Jean Paul Getty, uno de los primeros hombres en amasar una fortuna de más de mil millones de dólares, hizo instalar una cabina de teléfono con monedas en el vestíbulo de su mansión para las llamadas de larga distancia de sus invitados. También se dice que lavaba su propia ropa en los hoteles para no hacer frente a la factura de la lavandería. De Ralph George Algernon Percy, 12.º duque de Northumberland, se cuenta que suele llevar un almuerzo de bolsa con él para evitar pagar las comidas. Hay bastantes otros ejemplos de multimillonarios con comportamientos tacaños, como el Señor Burns separando el papel higiénico de dos capas y durmiendo abrazado a los sacos de billetes.

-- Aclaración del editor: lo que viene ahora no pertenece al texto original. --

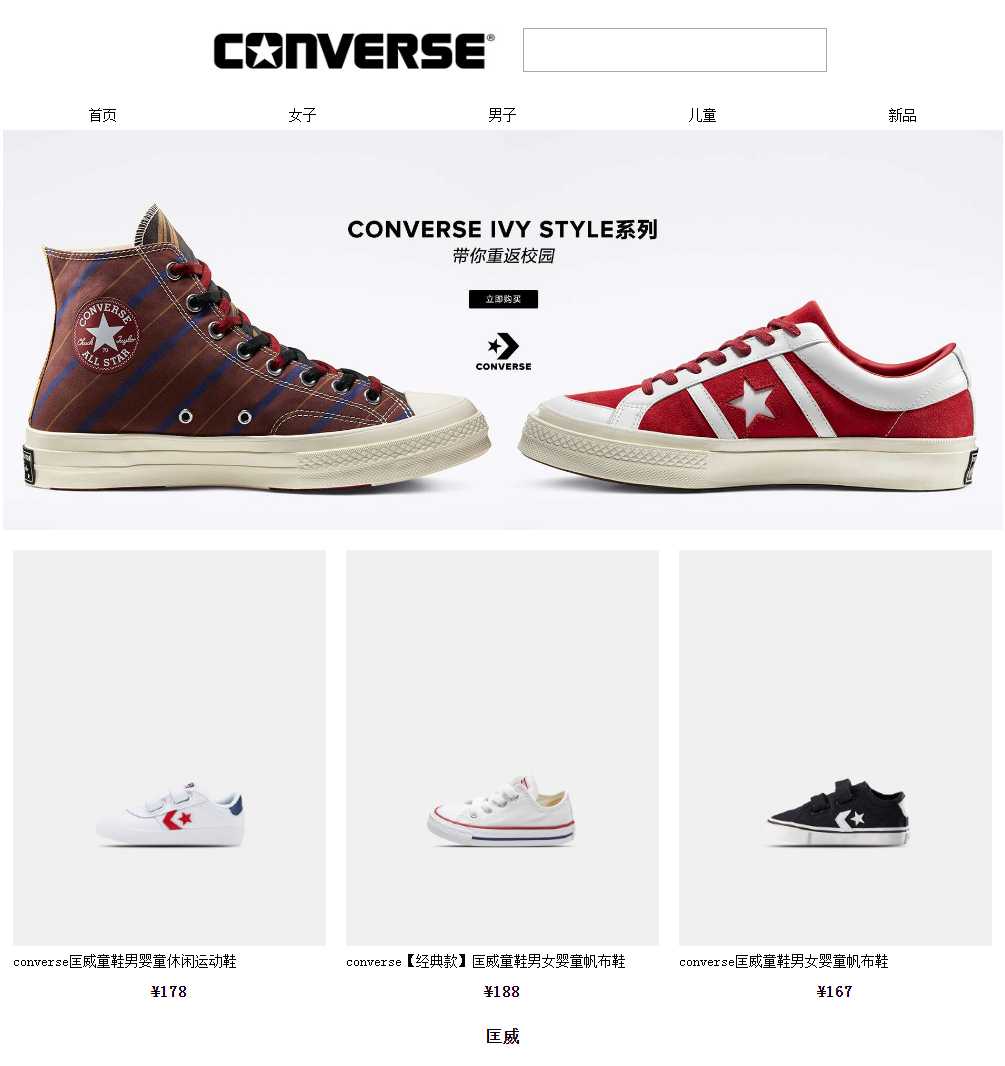Click the 立即购买 button in the banner
Image resolution: width=1005 pixels, height=1066 pixels.
click(x=503, y=299)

Del cobro por parte de varios políticos madrileños del bono social térmico para calefacción y agua caliente se ha dicho y escrito mucho durante los últimos días. A mí, por encima de la legalidad (que la tiene), la ética (que no la tiene) y la coherencia (de la que carece, especialmente en el caso de Mónica García), lo que me parece es una absoluta tacañería. Si eres el diputado más rico de la Asamblea de Madrid, con más de 104.000 euros de retribución, con activos financieros valorados en 1,4 millones, y solicitas una ayuda destinada a familias vulnerables con la que vas a ahorrarte 195 euros eres sencillamente un tacaño.

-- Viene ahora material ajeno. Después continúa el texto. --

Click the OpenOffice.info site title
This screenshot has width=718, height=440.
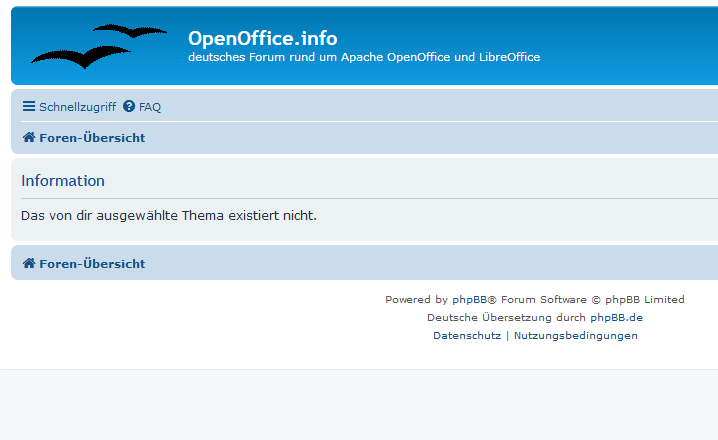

El problema principal está en el diseño de las ayudas, por supuesto. Un problema que va más allá de lo anecdótico. Es estructural. Según un informe de la OCDE, las familias más ricas de España se llevan el triple de ayudas que las más pobres. El 20% de los hogares más ricos de España recibió más del 30% de las transferencias del Estado, mientras que al 20% de los más pobres solo fueron a parar el 12%, dice el informe. Pero, por supuesto, uno puede elegir no hacer la trampa aunque esté escrita la ley. Uno puede, además, elegir no jactarse públicamente de hacerlo, como Enrique Ossorio en su rueda de prensa.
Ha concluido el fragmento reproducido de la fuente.